* DATA LISTING
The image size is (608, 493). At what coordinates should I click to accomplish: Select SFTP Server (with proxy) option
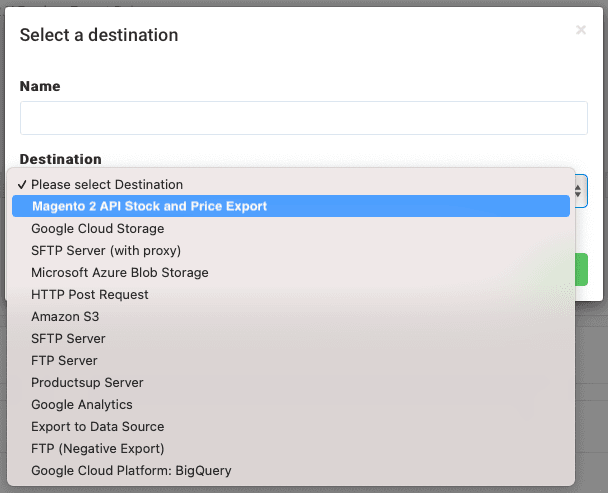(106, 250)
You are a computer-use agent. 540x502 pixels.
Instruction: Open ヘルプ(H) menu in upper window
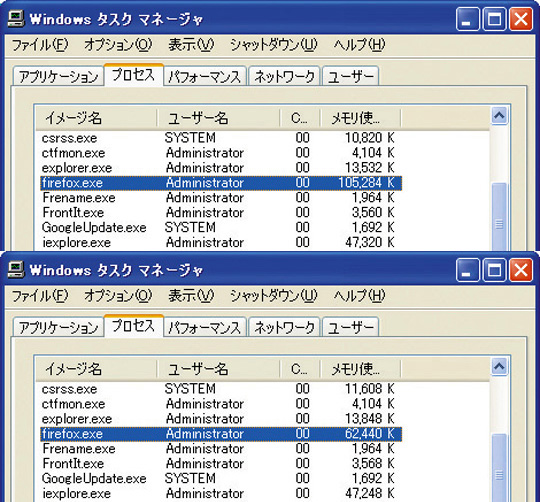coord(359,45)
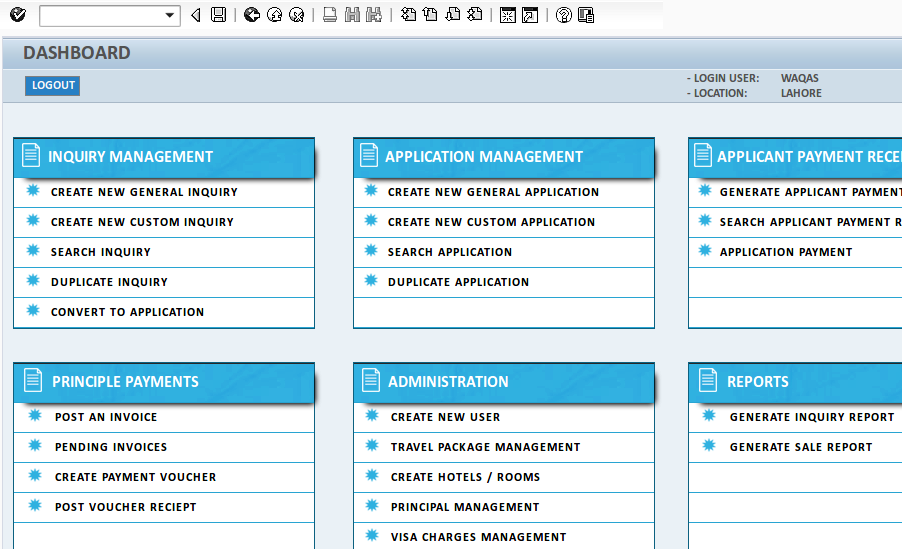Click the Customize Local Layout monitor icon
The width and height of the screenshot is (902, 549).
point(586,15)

---

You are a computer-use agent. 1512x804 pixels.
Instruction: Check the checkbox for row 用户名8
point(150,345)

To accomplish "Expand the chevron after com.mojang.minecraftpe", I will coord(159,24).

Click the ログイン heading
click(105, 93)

* * *

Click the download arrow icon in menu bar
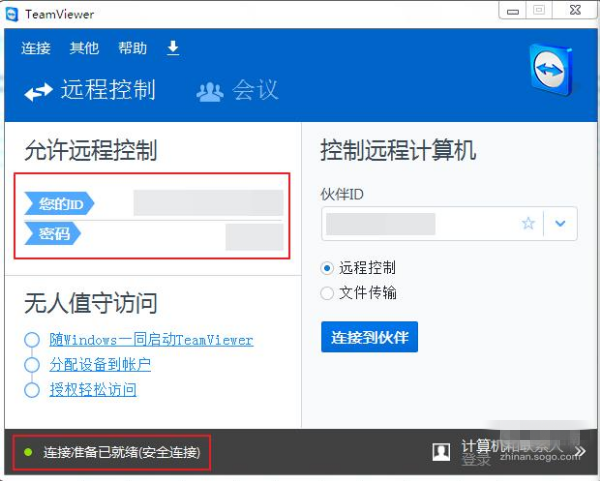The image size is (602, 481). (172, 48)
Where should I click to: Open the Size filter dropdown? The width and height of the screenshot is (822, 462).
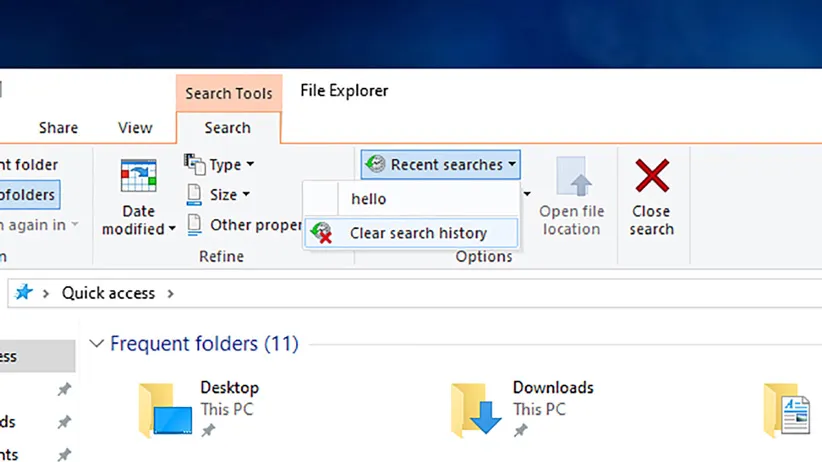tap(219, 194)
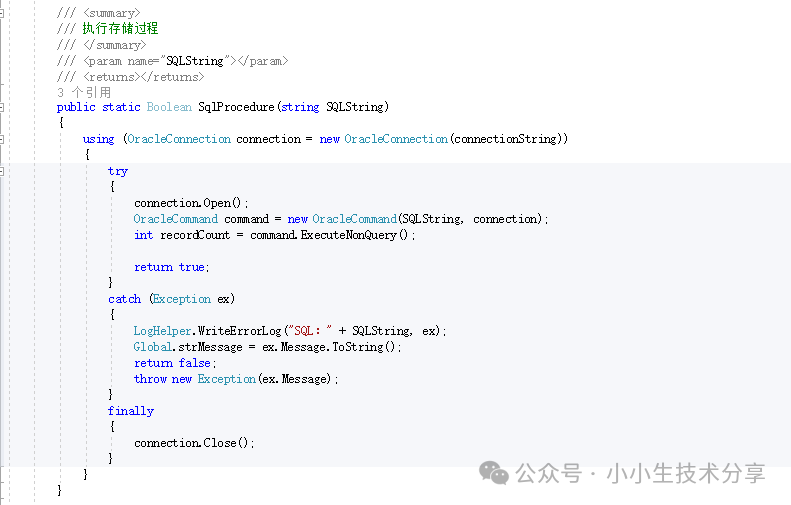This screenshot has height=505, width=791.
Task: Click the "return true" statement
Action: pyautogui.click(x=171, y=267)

* REQUEST
Repeat the listing lines starting at the one containing "The image size is (608, 493)." and ending at the one containing "point(586,15)", leaving the pictures out.

* OUTPUT BELOW
The image size is (608, 493). At what coordinates should I click to accomplish: Select SFTP Server (with proxy) option
(106, 250)
You are a computer-use agent. 540x502 pixels.
Instruction: Open ヘルプ(H) menu in upper window
coord(359,45)
Click the Customize Local Layout monitor icon
The width and height of the screenshot is (902, 549).
point(586,15)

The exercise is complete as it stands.